Thursday, June 23, 2011


Here is another update. See charts ATTACHED

Next week is the long awaited time frame where I believe we will see a SUBTLE change in trend in a few markets. As it looks now these changes in trend will be realized in HINDSIGHT. It looks like the interest rate market (bonds) could be the market to watch for a significant change in trend. It will not happen immediately but in hindsight we may look at this period as the time frame where interest rates bottomed. 

Many may have not realized but bonds have again out performed the broader market based on where the market is today. In Canada the TSX Composite is down over 3% and the U.S. markets is about 1% higher for the year. On the other hand a well diversified portfolio bonds is up over 3% year to date. THis may change going forward. Right now the short term bond market is pricing in another recession within the next 12 months as it did in 2007. The question, is this time different because of the government intervention in the bond market to keep interest rates low or are we headed for another downturn.

This why I am big believer in a DYNAMIC Asset Allocation in this environment versus STATIC ASSET ALLOCATION, which has failed over the last 15 years. The Dynamic approach is the only way anyone will get expected returns for the remainder of this decade.
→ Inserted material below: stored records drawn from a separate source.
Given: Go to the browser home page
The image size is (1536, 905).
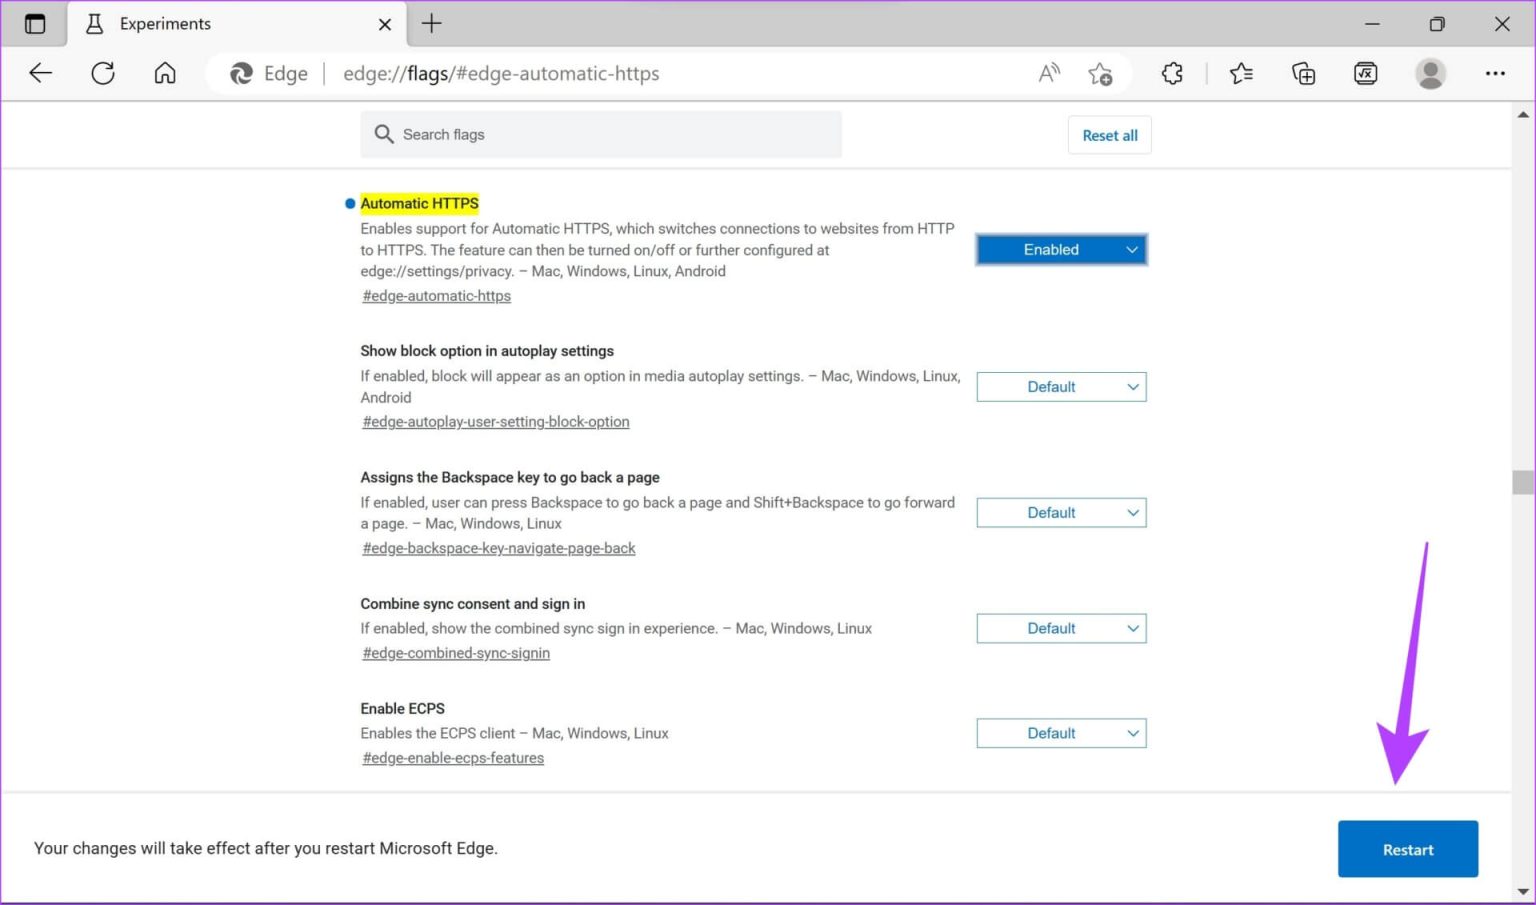Looking at the screenshot, I should 165,73.
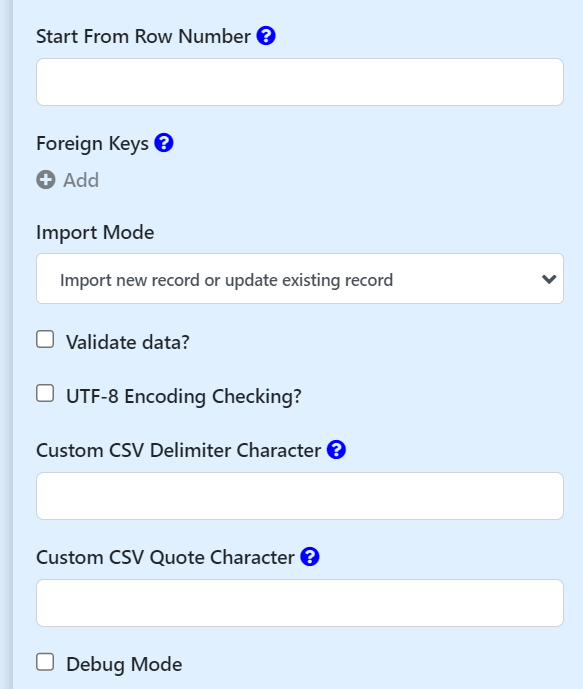Click the Add text under Foreign Keys
Viewport: 583px width, 689px height.
(x=81, y=180)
However that may change in the next decade where a buy hold approach will be appropriate (this big picture thinking). The understanding of TIME and HISTORY is so important when developing an investment strategy over the short to long term. 

As many know the issues of 2008 financial crises have not been fixed and a lot of the financial issues have just been moved to the government balance sheets. The government (European Union and USA) need low interest rates because the astronomical amount of debt they are holding now. I won't get into the numbers but when you break them down they are staggering. If interest rates rise there servicing cost of the debt can effect ability to continue to stimulate the economy. Therefore it will be up to the private sector to carry us along instead of the helping hand of the government. 

The good news is that the large multi national companies have hoards of cash and if we continue to selloff they could be good entry points. Because large corporations are in much better shape to withstand another slow down, the stock indexes may hold up better than they would usually do in a recession. Remember the stock market is not the economy and in prior periods the stock market could trade contra to the economic fundamentals for some period of time. In the end it looks like we will be just muddling through this deleveraging environment but the big picture is that it will create opportunity but patients is the key to take advantage of the opportunities at the right TIME. TIME is always the most important element to investing and money always flows to where it feels most confident over the long term.